Collected data:
========================================

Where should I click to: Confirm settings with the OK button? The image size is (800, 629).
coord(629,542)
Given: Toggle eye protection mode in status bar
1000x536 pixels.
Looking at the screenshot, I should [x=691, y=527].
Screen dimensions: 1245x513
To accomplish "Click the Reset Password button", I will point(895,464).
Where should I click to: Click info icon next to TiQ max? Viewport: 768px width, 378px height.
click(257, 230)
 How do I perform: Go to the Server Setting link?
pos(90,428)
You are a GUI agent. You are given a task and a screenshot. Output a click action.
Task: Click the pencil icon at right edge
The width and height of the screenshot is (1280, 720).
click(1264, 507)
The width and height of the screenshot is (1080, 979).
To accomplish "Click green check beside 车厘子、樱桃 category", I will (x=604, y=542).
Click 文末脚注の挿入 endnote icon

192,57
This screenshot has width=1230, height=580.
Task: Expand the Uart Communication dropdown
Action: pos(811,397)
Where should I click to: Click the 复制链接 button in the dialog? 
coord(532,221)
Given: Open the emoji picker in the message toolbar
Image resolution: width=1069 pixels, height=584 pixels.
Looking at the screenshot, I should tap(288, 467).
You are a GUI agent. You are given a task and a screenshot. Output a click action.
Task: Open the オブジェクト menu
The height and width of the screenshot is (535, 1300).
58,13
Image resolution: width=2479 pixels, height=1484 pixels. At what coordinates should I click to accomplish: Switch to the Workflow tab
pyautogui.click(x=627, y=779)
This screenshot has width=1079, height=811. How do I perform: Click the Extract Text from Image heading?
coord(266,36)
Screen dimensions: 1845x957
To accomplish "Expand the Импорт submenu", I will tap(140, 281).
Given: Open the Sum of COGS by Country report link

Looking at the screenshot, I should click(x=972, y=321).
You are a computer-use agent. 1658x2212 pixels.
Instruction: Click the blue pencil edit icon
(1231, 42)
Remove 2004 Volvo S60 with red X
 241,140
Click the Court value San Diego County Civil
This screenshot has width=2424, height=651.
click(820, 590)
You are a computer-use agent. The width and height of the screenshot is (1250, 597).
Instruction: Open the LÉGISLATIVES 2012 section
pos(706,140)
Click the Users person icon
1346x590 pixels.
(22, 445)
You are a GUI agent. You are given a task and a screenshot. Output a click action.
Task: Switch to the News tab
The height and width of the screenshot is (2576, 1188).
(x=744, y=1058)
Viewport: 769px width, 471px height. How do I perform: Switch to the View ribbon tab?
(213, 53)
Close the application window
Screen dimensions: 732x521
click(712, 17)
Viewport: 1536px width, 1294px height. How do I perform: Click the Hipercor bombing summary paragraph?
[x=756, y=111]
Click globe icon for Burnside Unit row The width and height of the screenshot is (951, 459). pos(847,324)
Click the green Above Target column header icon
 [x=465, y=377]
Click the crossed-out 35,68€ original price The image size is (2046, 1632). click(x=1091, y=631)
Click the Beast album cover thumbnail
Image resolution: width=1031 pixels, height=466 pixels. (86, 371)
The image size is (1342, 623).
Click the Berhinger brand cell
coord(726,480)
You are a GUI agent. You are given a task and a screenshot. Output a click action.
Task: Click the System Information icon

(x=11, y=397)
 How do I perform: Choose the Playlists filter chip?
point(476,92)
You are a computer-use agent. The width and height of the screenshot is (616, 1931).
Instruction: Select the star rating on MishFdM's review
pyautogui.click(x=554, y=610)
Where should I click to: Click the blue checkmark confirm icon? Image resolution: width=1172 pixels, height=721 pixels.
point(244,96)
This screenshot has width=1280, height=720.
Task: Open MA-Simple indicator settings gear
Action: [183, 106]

========================================

#### [The task]
Please repeat the records so that each one reads exactly as it does above.

#### [Answer space]
Where should I click to: Confirm settings with the OK button? The image size is (800, 629).
coord(629,542)
Given: Toggle eye protection mode in status bar
1000x536 pixels.
Looking at the screenshot, I should [x=691, y=527].
Screen dimensions: 1245x513
To accomplish "Click the Reset Password button", I will point(895,464).
Where should I click to: Click info icon next to TiQ max? Viewport: 768px width, 378px height.
click(257, 230)
 How do I perform: Go to the Server Setting link?
pos(90,428)
You are a GUI agent. You are given a task and a screenshot. Output a click action.
Task: Click the pencil icon at right edge
The width and height of the screenshot is (1280, 720).
click(1264, 507)
The width and height of the screenshot is (1080, 979).
To accomplish "Click green check beside 车厘子、樱桃 category", I will (x=604, y=542).
Click 文末脚注の挿入 endnote icon

192,57
This screenshot has width=1230, height=580.
Task: Expand the Uart Communication dropdown
Action: pos(811,397)
Where should I click to: Click the 复制链接 button in the dialog? 
coord(532,221)
Given: Open the emoji picker in the message toolbar
Image resolution: width=1069 pixels, height=584 pixels.
Looking at the screenshot, I should tap(288, 467).
You are a GUI agent. You are given a task and a screenshot. Output a click action.
Task: Open the オブジェクト menu
The height and width of the screenshot is (535, 1300).
58,13
Image resolution: width=2479 pixels, height=1484 pixels. At what coordinates should I click to accomplish: Switch to the Workflow tab
pyautogui.click(x=627, y=779)
This screenshot has width=1079, height=811. How do I perform: Click the Extract Text from Image heading?
coord(266,36)
Screen dimensions: 1845x957
To accomplish "Expand the Импорт submenu", I will tap(140, 281).
Given: Open the Sum of COGS by Country report link

Looking at the screenshot, I should click(x=972, y=321).
You are a computer-use agent. 1658x2212 pixels.
Instruction: Click the blue pencil edit icon
(1231, 42)
Remove 2004 Volvo S60 with red X
 241,140
Click the Court value San Diego County Civil
This screenshot has width=2424, height=651.
click(820, 590)
You are a computer-use agent. The width and height of the screenshot is (1250, 597).
Instruction: Open the LÉGISLATIVES 2012 section
pos(706,140)
Click the Users person icon
1346x590 pixels.
(22, 445)
You are a GUI agent. You are given a task and a screenshot. Output a click action.
Task: Switch to the News tab
The height and width of the screenshot is (2576, 1188).
(x=744, y=1058)
Viewport: 769px width, 471px height. How do I perform: Switch to the View ribbon tab?
(213, 53)
Close the application window
Screen dimensions: 732x521
click(712, 17)
Viewport: 1536px width, 1294px height. How do I perform: Click the Hipercor bombing summary paragraph?
[x=756, y=111]
Click globe icon for Burnside Unit row The width and height of the screenshot is (951, 459). pos(847,324)
Click the green Above Target column header icon
 [x=465, y=377]
Click the crossed-out 35,68€ original price The image size is (2046, 1632). click(x=1091, y=631)
Click the Beast album cover thumbnail
Image resolution: width=1031 pixels, height=466 pixels. (86, 371)
The image size is (1342, 623).
Click the Berhinger brand cell
coord(726,480)
You are a GUI agent. You are given a task and a screenshot. Output a click action.
Task: Click the System Information icon

(x=11, y=397)
 How do I perform: Choose the Playlists filter chip?
point(476,92)
You are a computer-use agent. The width and height of the screenshot is (616, 1931).
Instruction: Select the star rating on MishFdM's review
pyautogui.click(x=554, y=610)
Where should I click to: Click the blue checkmark confirm icon? Image resolution: width=1172 pixels, height=721 pixels.
point(244,96)
This screenshot has width=1280, height=720.
Task: Open MA-Simple indicator settings gear
Action: [183, 106]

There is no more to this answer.